そんな疑念を口に出すより前に、真司が言った。
「俺は最低だ……」
「なにがあったの?」
「助けるつもりとはいえ、俺は関係ない奴を巻き込んじまった」
「後輩の子のこと?あの子から直接話は聞いてるから大丈夫よ。私はそんなことで怒ったりしないわよ―――あ、もしかして、昨日の今日だからこうなってるの?」
「危険な目に遭わせるのをわかってて、放置してしまった」
「……なにがあったの?」
真司の二言目を聞いて、アリスは事は悠長にしていいものではないと感じ取った。一言目への返答と言葉は変わらないが、語気が違った。
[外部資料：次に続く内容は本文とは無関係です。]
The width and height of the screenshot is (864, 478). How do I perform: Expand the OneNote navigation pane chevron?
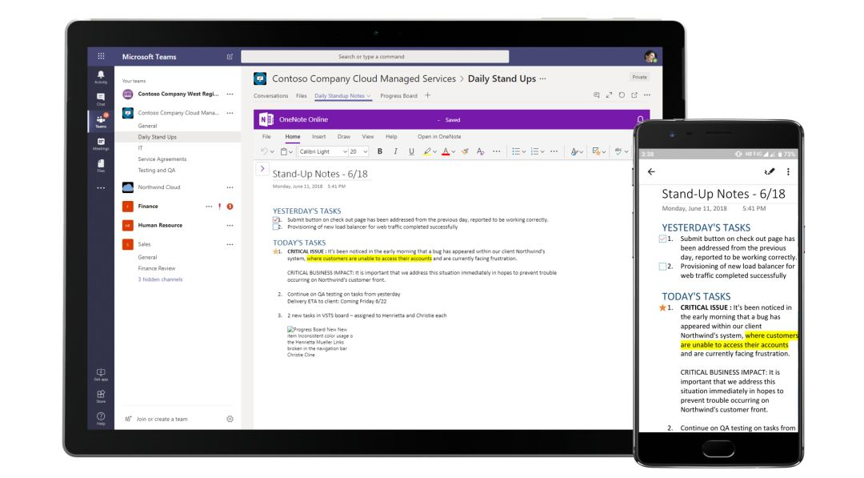[263, 169]
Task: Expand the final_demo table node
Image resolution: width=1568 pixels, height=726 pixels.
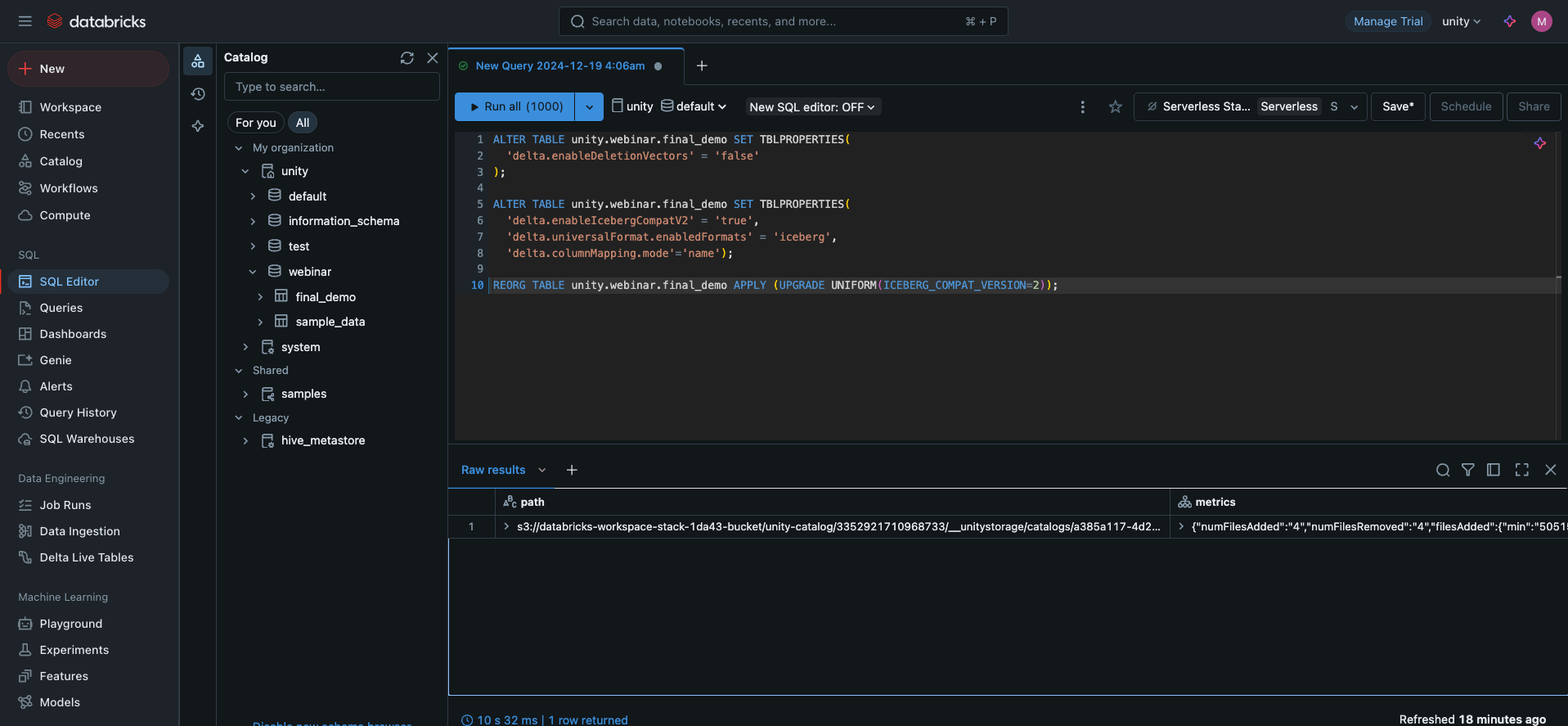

「あいつは俺の恋人だと勘違いされている。そうなれば、あのクズは確実に何かしてくる。俺はあいつが嫌いだ。母さんが嫌うものを、俺が好きになるはずがない。そして、昨日のことで分かった。あいつは殺さなくちゃダメだ。俺たちの名誉のために、これ以上世の女が奴の毒牙にかからないために」
「そのための大義名分にあの子を使うのね?」
「そうだ……今の彼女の手には目に見えないが龍紋がある。だから、守ることはできる。だが、それは同時にトラウマを植え付けることになる。それでも、それ以外に奴を殺す大義名分を得られない」
その言葉を聞いて、アリスは自身に回された腕を振り払って、真司を押し倒した。
ベッドにぼふっと押し付けられた彼は、ただ無抵抗に体を放って、彼女から目を逸らす。
「私はなにも聞いてない……」
「え……?」
「真司がそんな人道から反したことをするなんて信じない」
その言葉は自分を言い聞かせながら、彼への戒めにしているようだった。
「あ、アリス……?」
「だから私から言えることは一つだけ。ちゃんと責任もって、最後までやり通しなさい」
「でも、あいつにトラウマを植え付けることに……」
「そこまで責任をもってやりなさい。そのためなら、私をいくらでも酷使していいから!あなたのためなら、私はこの身のすべてをあなたに捧げるわ―――ひぅ……!?」
アリスの言葉を聞いた瞬間、真司は彼女を抱きしめた。抱きしめる際に引っ張られたアリスは真司の上に乗っかる形になってしまう。そんな状態で彼は、彼女に囁いた。